TST - RR - 334/2002-006-05-00


16/set/2005

RECURSO DE REVISTA PRELIMINAR DE NULIDADE POR NEGATIVA DE PRESTAÇÃO JURISDICIONAL Da simples leitura do acórdão, constata-se que o Eg. Tribunal Regional decidiu fundamentadamente a controvérsia manifestando de forma clara e expressa que “as atividades desempenhadas pelo reclamante eram exercidas em áreas de risco delimitadas pelo Decreto 93.412/86” (fls. 433). ADICIONAL DE PERICULOSIDADE TELEFONIA PROXIMIDADE A INSTALAÇÕES ELÉTRICAS A jurisprudência desta Corte orienta no sentido de que a Lei nº 7.369/85, regulamentada pelo Decreto nº 93.412/86, não limita o direito ao adicional de periculosidade aos empregados de empresas geradoras ou distribuidoras de energia elétrica. Não importa se a empresa é produtora ou apenas consumidora de energia elétrica. A finalidade da lei é proteger não só o eletricitário, mas todos os empregados que trabalhem em contato com instalações elétricas, com iminente risco de vida ou de acidente grave.
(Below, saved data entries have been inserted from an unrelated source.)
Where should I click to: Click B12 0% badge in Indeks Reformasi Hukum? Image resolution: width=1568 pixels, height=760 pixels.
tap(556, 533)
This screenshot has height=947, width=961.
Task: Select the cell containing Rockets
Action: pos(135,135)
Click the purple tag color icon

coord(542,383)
Nesse sentido, esta Corte editou a Orientação Jurisprudencial nº 324/SBDI-1, que dispõe: “ADICIONAL DE PERICULOSIDADE - SISTEMA ELÉTRICO DE POTÊNCIA - DECRETO Nº 93.412/86, ART. 2º, § 1º. É assegurado o adicional de periculosidade apenas aos empregados que trabalham em sistema elétrico de potência em condições de risco, ou que o façam com equipamentos e instalações elétricas similares, que ofereçam risco equivalente, ainda que em unidade consumidora de energia elétrica” (grifo nosso). O v. acórdão regional evidencia que o Reclamante estava sujeito ao contato com instalações elétricas que ofereciam risco acentuado. Recurso de Revista não conhecido.

Tribunal TST
Processo RR - 334/2002-006-05-00
Fonte DJ - 16/09/2005
Tópicos recurso de revista preliminar.